Let’s look at our new word lists carefully. I have used Lexos for today’s numbers, so we will move to the official Lexos count of words:
- In the Shire text: 11,073 words
- Distinct words within the Shire: 3,013 words
- Words which occur only once in The Shire: 2,029
- Words which occur only in the Shire: 559 (that’s from me, not Lexos)
That rate of 27% distinct words (3,013/11,073) is crazy high! And 18% unique words? In a non-technical work? pretty much unheard of in contemporary work – I would be excited to compare this to Lewis Carroll, C.S. Lewis, and perhaps Patrick Rothfuss! (Oh, why is Lexos’ count different from mine? Lexos counted the word “Chapter” nineteen times, as well as the Roman numerals for chapters, and any numerals in the text).

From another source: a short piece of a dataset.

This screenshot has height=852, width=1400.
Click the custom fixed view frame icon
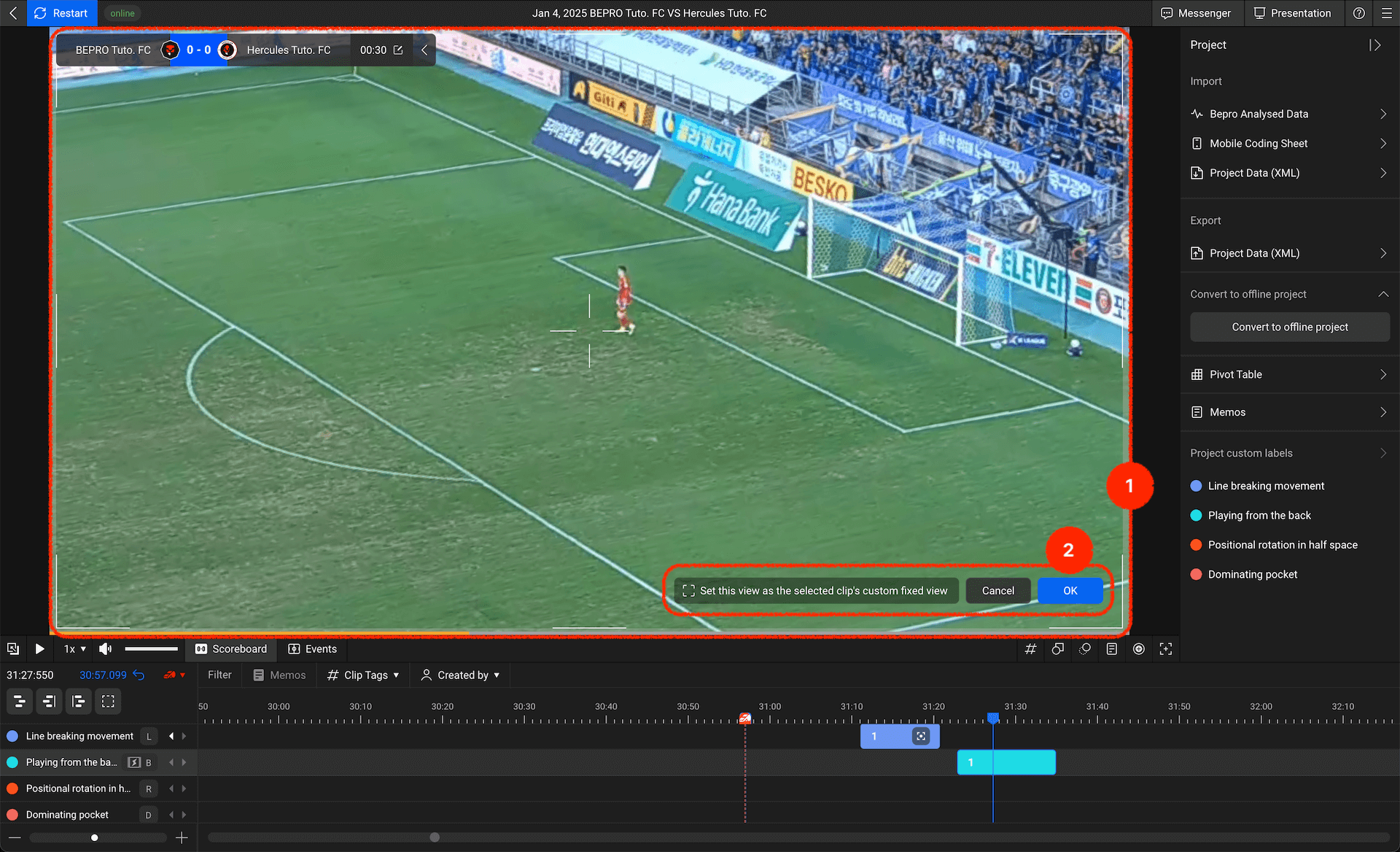(x=1165, y=648)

But before I hand-type the Slow Regard of Silent Things (about half the length of The Hobbit), let’s compare The Hobbit to The Hobbit. I used our new random-text-grab script to create a same-size file using words from the whole work (Dear Dave Kale and other number fans, the random grab works with replacement).
- In the Random text: 11,073 words
- Distinct words: 2,050 words
- Words which occur only once in the grabbed text: 1,109
So that’s a rate of 18.5% distinct words and 10% unique words. Drat it all. You know me, now I have to see those rates for the whole work.
- In the whole text: 97,436 words
- Distinct words: 12,325
- Words which occur only once in the total text: 7,091
We have in the total text a rate of 12.5% distinct words and 7.2% unique words. The randomly-grabbed text is not the same.
… and Tech Support just texted me that they would be able to moosh on the code so that the floating-point math definitely doesn’t get in the way. For total transparency, this is where Tech Support goes far and away beyond me. I’ve heard of floating points, and I cheered in the 90s when they were available because I saw the numbers behave better… but I wouldn’t know a floating point from a non-floating point to save my soul.